Poll results depend on pollster choices as much as voters’ decisions
Simple changes in how to weight a single poll can move the Harris-Trump margin 8 points.
JOSH CLINTON
There is no end of scrutiny of the 2024 election polls – who is ahead, who is behind, how much the polls will miss the election outcome, etc., etc. These questions have become even more pressing because the presidential race seems to be a toss-up. Every percentage point for Kamala Harris or Donald Trump matters.
But here’s the big problem that no one talks about very much: Simple and defensible decisions by pollsters can drastically change the reported margin between Harris and Trump. I’ll show that the margin can change by as much as eight points. Reasonable decisions produce a margin that ranges from Harris +0.9% to Harris +8%.
This reality highlights that we ask far too much of polls. Ultimately, it’s hard to know how much poll numbers reflect the decisions of voters – or the decisions of pollsters.
The 4 key questions for pollsters
After poll data are collected, pollsters must assess whether they need to adjust or “weight” the data to address the very real possibility that the people who took the poll differ from those who did not. This involves answering four questions:
1. Do respondents match the electorate demographically in terms of sex, age, education, race, etc.? (This was a problem in 2016.)
2. Do respondents match the electorate politically after the sample is adjusted by demographic factors? (This was the problem in 2020.)

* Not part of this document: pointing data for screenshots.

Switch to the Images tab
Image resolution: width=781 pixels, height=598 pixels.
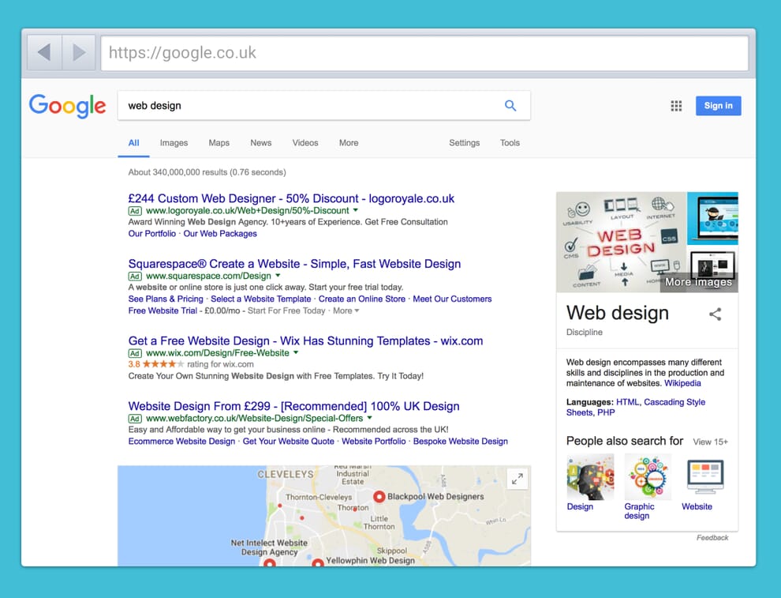click(174, 143)
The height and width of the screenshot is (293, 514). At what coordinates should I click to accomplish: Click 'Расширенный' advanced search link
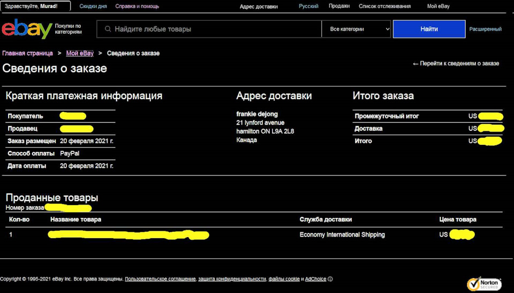485,29
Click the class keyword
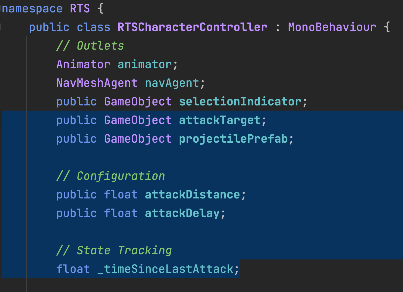 pos(94,27)
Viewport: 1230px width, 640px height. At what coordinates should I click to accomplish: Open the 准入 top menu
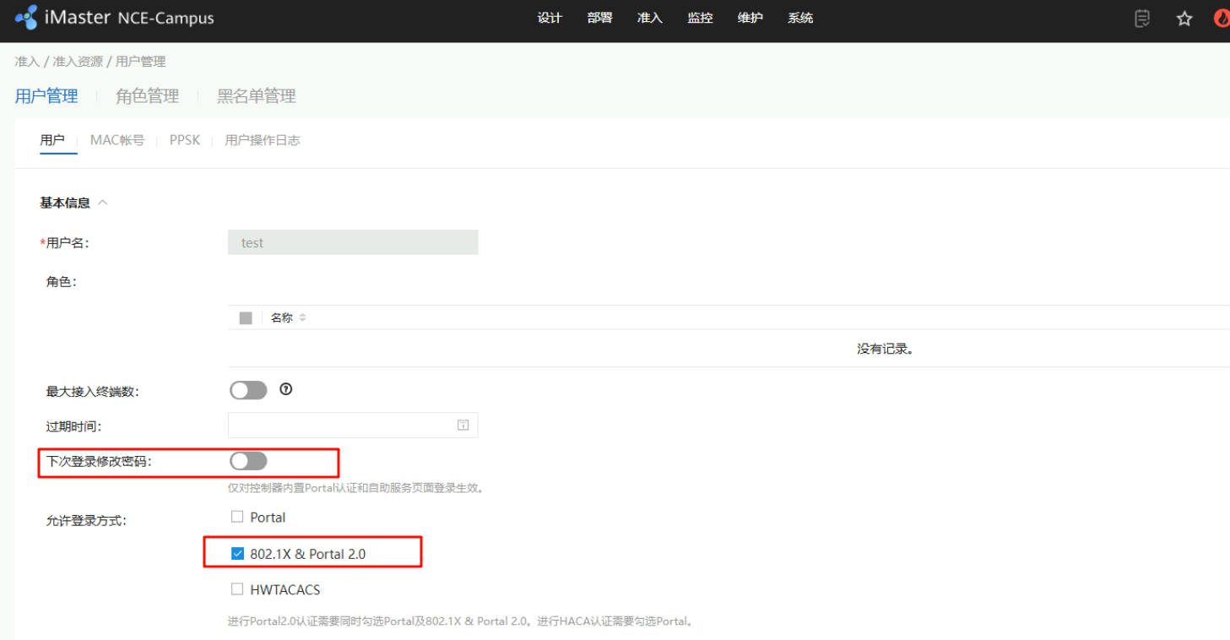coord(649,18)
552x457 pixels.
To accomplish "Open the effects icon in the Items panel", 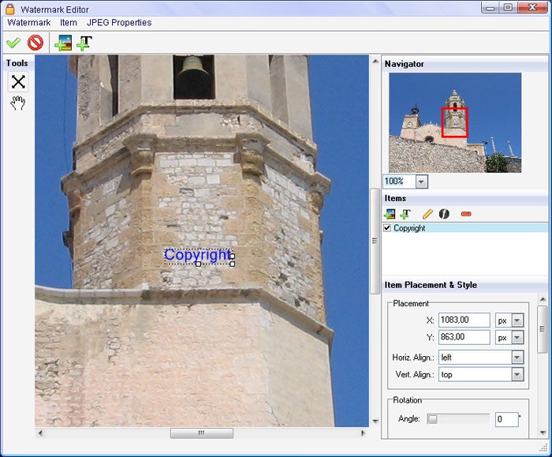I will pos(445,214).
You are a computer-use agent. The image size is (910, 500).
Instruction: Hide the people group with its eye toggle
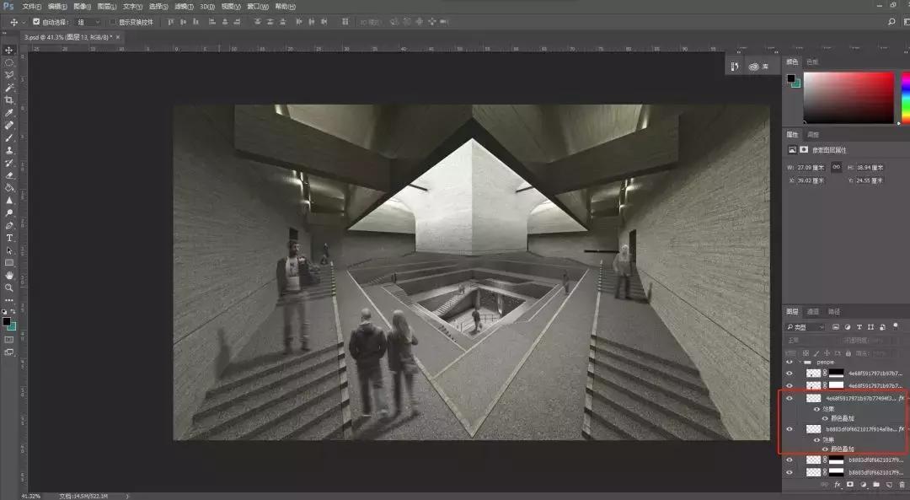point(789,361)
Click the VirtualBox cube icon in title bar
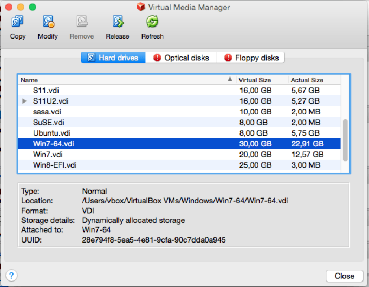Screen dimensions: 369x287 [x=141, y=7]
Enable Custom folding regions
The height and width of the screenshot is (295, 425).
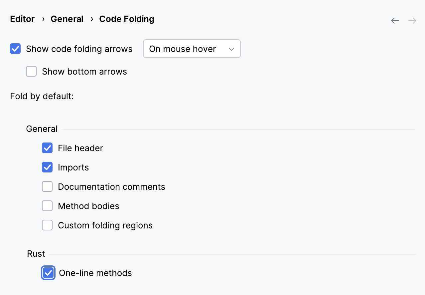pos(47,225)
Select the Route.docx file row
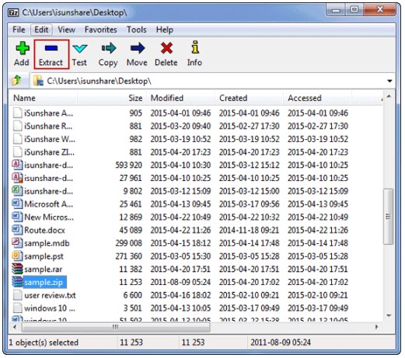This screenshot has width=405, height=358. (180, 230)

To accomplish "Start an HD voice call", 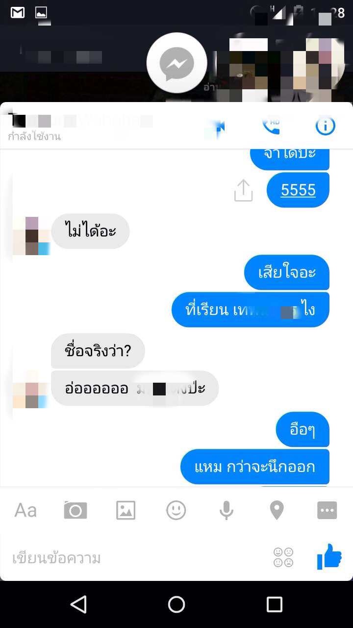I will coord(271,127).
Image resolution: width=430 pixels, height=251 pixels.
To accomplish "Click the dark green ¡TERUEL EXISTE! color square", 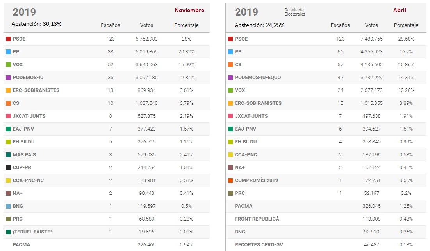I will coord(8,232).
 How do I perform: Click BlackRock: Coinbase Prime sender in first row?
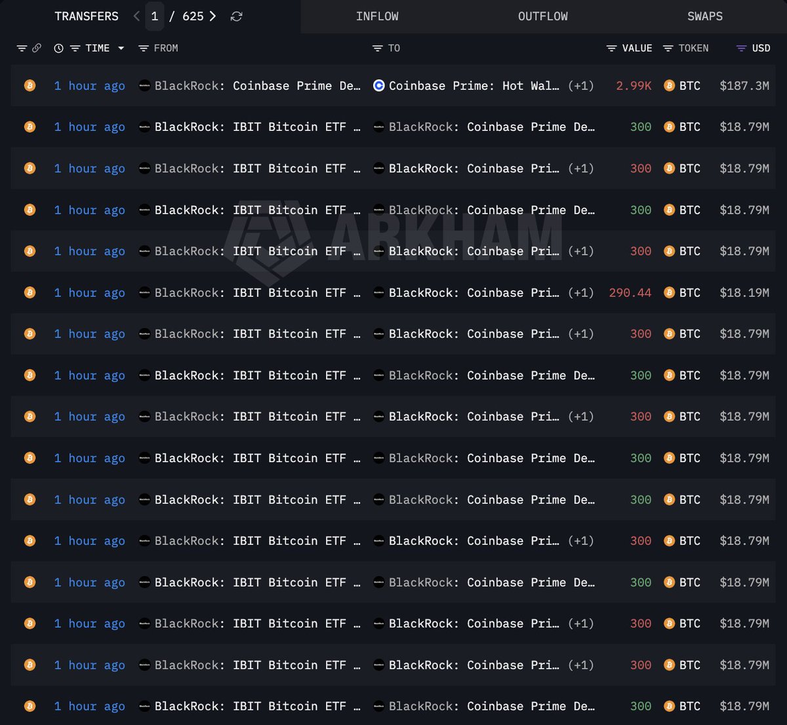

3. Which respondents will vote?
4. Should the pollster trust the data?
To show how the answers to these questions can affect poll results, I use a national survey conducted from October 7 – 14, 2024. The sample included 1,924 self-reported registered voters drawn from an online, high-quality panel commonly used in academic and commercial work.
After dropping the respondents who said they were not sure who they would vote for (3.2%) and those with missing demographics, the unweighted data give Harris a 6 percentage point lead – 51.6 % to 45.5% – among the remaining 1,718 respondents.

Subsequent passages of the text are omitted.